▶ Your assignment:
The records that follow must be repeated exactly, line by line.

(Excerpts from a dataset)
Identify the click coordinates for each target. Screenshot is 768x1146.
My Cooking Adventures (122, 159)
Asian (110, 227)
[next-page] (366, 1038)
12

▶ Expected answer:
Identify the click coordinates for each target. Screenshot is 768x1146.
My Cooking Adventures (122, 159)
Asian (110, 227)
[next-page] (366, 1038)
12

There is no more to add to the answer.